If the primary question you are asking has to do with how to have a good retirement, that is going to lead you in one direction.

If the primary question you are asking has to do with how do you make the world a better place, that will likely lead you in another.

Turns out that the questions we are asking others can have a similar defining effect.  One of the things we regularly challenge the leaders we work with to do with their spouses is ask these two questions:

  • What do you wish I would do more of?
  • What do you wish I would do less of?

If you felt a visceral reaction to just the thought of doing that, it is probably because it is something that you need to do.

Andy Stanley taught us that one of the most powerful questions you can ask your direct reports is:

  • What are the one or two things I could be doing to help make your job easier?

He carries a card around in his pocket with the answers to those questions from his direct reports.  At any given time, he wants his primary focus to be about using his power, influence, and resources to help his key leaders overcome the biggest challenges they are facing. Beautiful.

Again, if the thought of that terrifies you a little bit, it probably means it is exactly the thing you need to do.

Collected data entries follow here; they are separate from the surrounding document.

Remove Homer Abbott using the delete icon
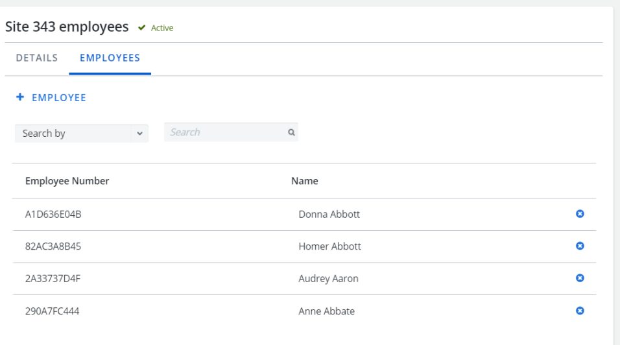The height and width of the screenshot is (345, 620). (x=580, y=246)
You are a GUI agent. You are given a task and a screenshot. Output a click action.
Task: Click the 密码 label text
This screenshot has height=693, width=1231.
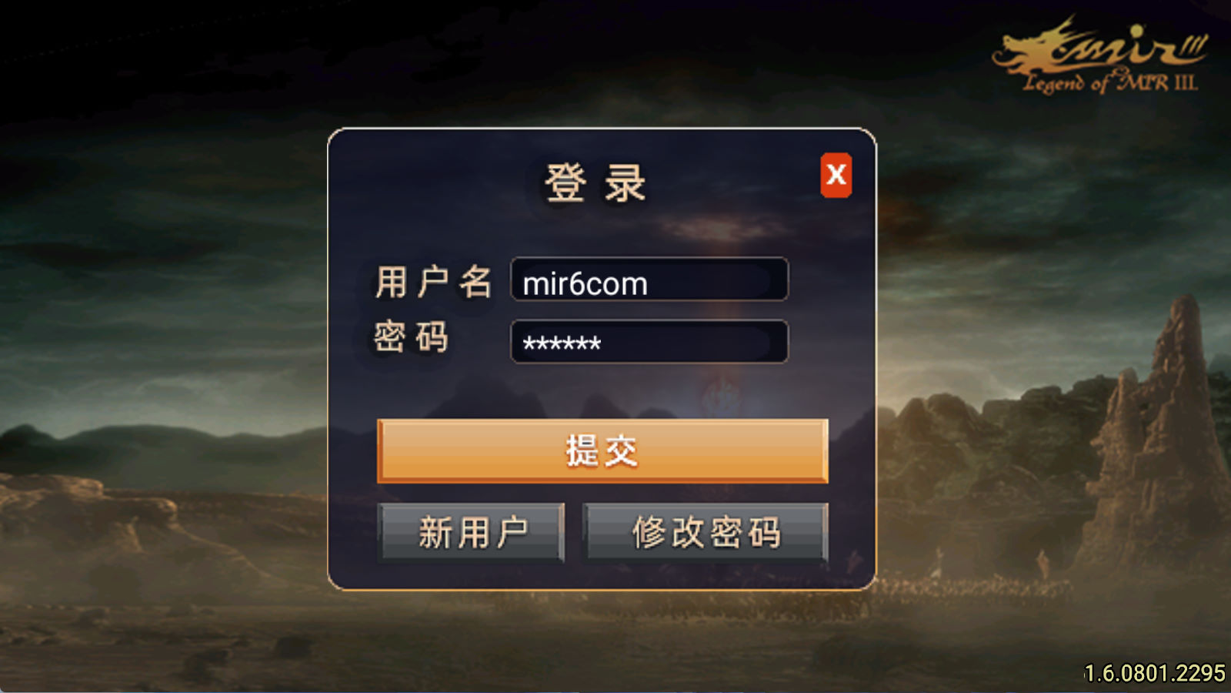coord(411,337)
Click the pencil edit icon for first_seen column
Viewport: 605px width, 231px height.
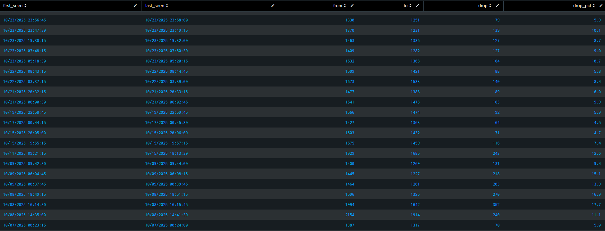click(135, 6)
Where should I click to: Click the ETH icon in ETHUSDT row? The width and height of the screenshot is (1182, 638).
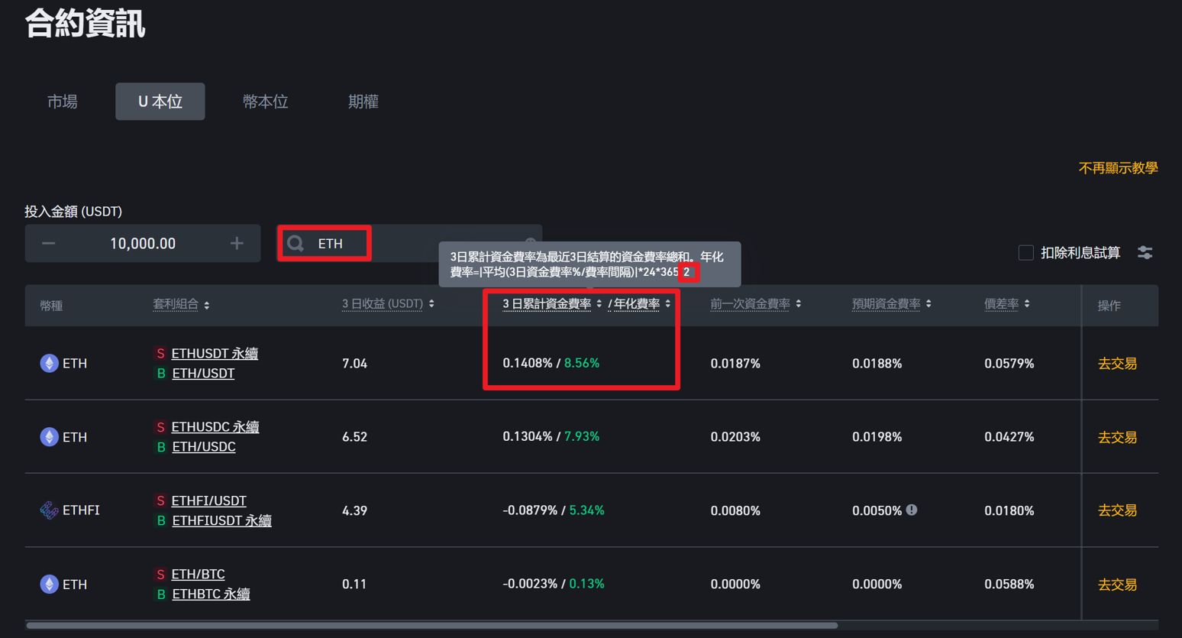pyautogui.click(x=49, y=364)
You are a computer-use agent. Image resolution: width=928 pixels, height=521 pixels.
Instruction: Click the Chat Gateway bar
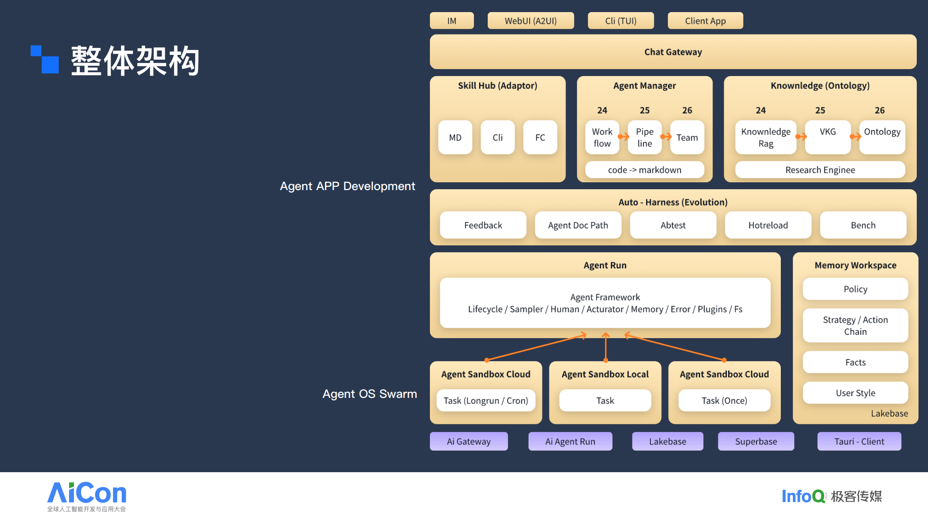(x=673, y=52)
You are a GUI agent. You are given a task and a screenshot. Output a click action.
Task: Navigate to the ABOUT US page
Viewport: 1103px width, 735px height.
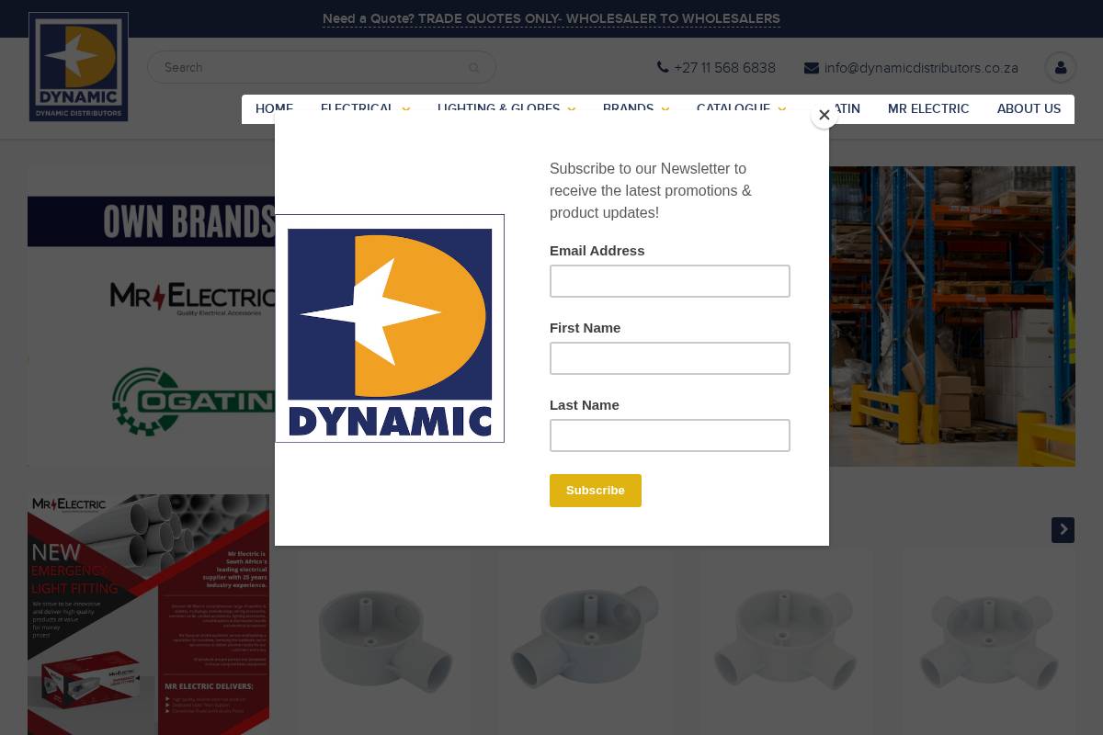click(x=1029, y=109)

I’d like to add another great question to the lexicon of your leadership.  This one applies to almost every situation (family, friends, employees, etc.).  

  • It is the question that will help take some of the enormous burden off yourself.  
  • It is the question that will unleash the hidden potential of your employees or other family members.  
  • It is the question that will awaken a sense of ownership in all of them.

And the only thing it is going to require of you is a little bit of humility and the ability to release control of everything having to be done exactly the way you want it done.  It is going to require a little bit of trust and faith that someone other than you might just have something valuable to contribute to the situation.

It also may just require some courage to do what you’ve never done.

The next time someone comes to you with a problem or you are facing a issue or a question in your family or business, ask the others involved:

What do you think that we should do?

The hard part is not the asking of the question, though it might feel very vulnerable or uncharacteristic at first.  The hardest part is listening and accepting that their idea, opinion, suggestion, or solution might be a great one.  The hardest part of all of this for me is accepting that my way may not be the best or only way.

Mustering the courage to ask this question and follow this path unleashes all kinds of beautiful things:  Freedom and margin for you and empowerment and ownership for others.

Maybe you think your bulb is a little brighter than the others, but just realizing that there are other bulbs might begin to lighten things in ways you can’t even imagine.


  • Are you tired and overwhelmed at having to have all the answers and solve all the problems?
  • Have you really permission’d others to be part of the solution or merely the executers of your solutions?
  • What do you think might happen if you started asking them what they thought you should do?